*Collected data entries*
-=-=-

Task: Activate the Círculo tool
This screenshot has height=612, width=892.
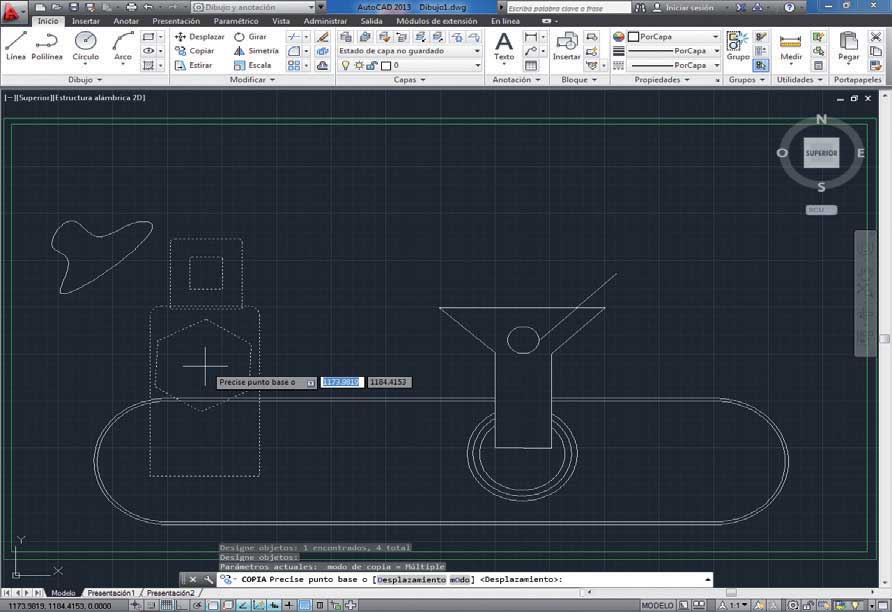Action: coord(85,46)

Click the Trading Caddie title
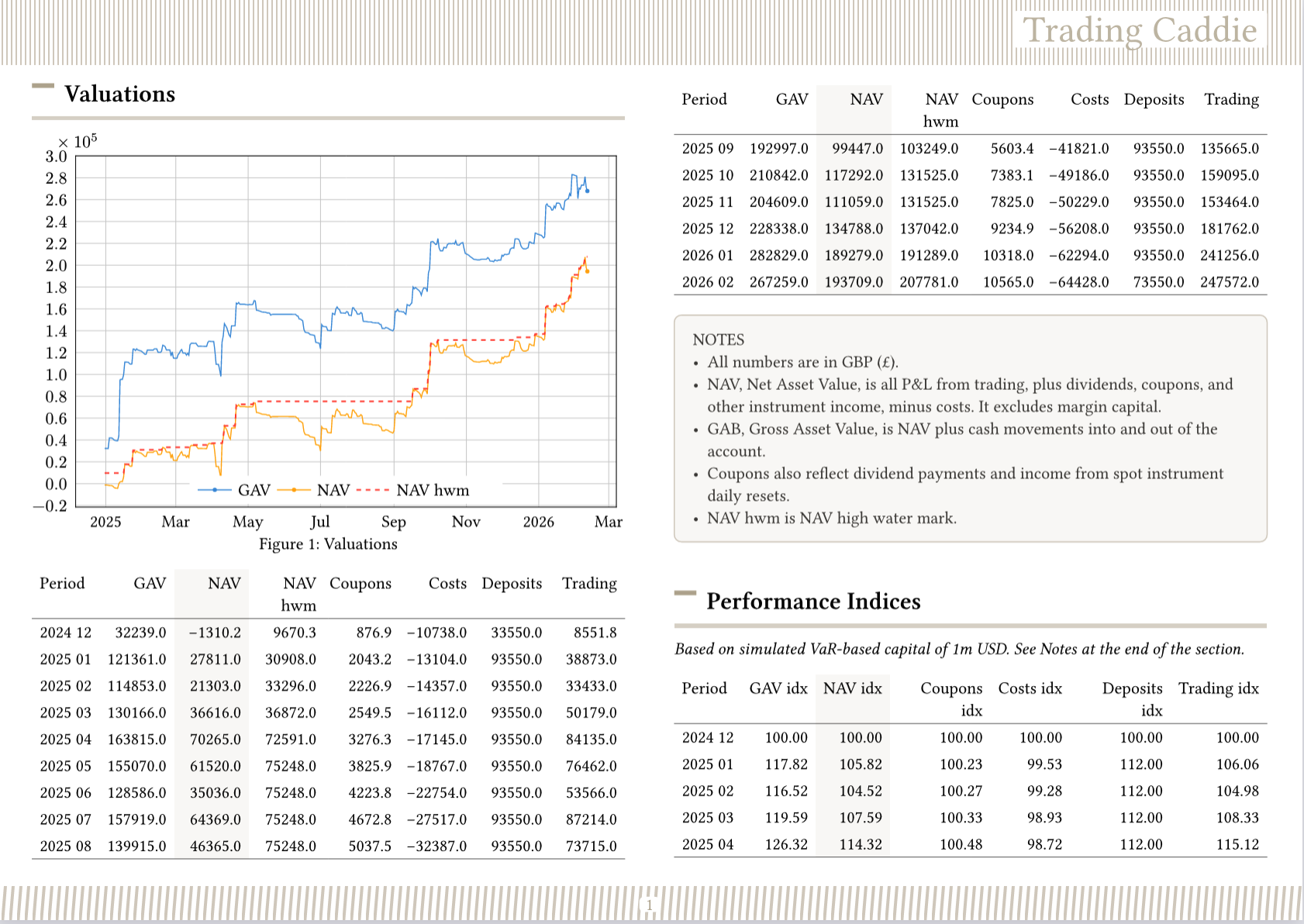(1140, 31)
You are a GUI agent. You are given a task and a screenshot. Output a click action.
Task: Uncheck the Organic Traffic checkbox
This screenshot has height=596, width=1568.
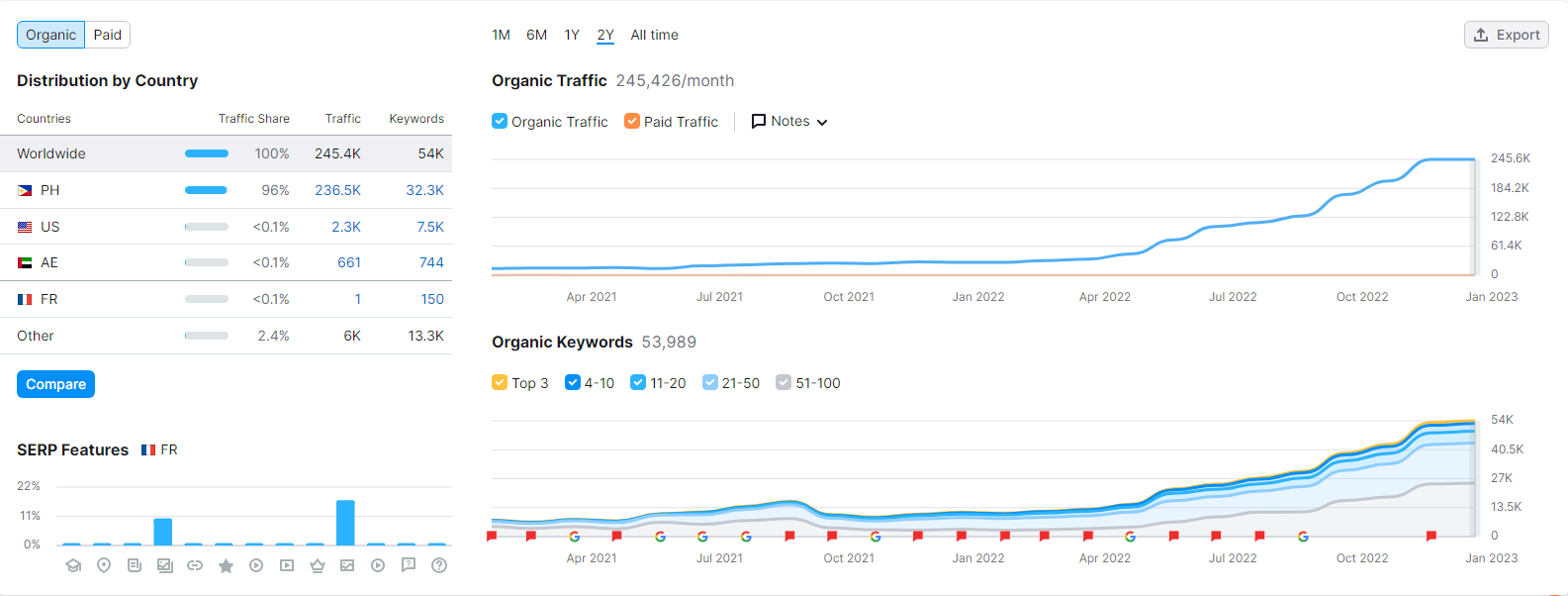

-=-=-

*Written task*
Lay out every line of the data above as a numbered list. Skip the blank lines and leave out the pictures.

*Written response*
1. Task: Activate the Círculo tool
2. This screenshot has height=612, width=892.
3. Action: coord(85,46)
4. Click the Trading Caddie title
5. (1140, 31)
6. You are a GUI agent. You are given a task and a screenshot. Output a click action.
7. Task: Uncheck the Organic Traffic checkbox
8. This screenshot has height=596, width=1568.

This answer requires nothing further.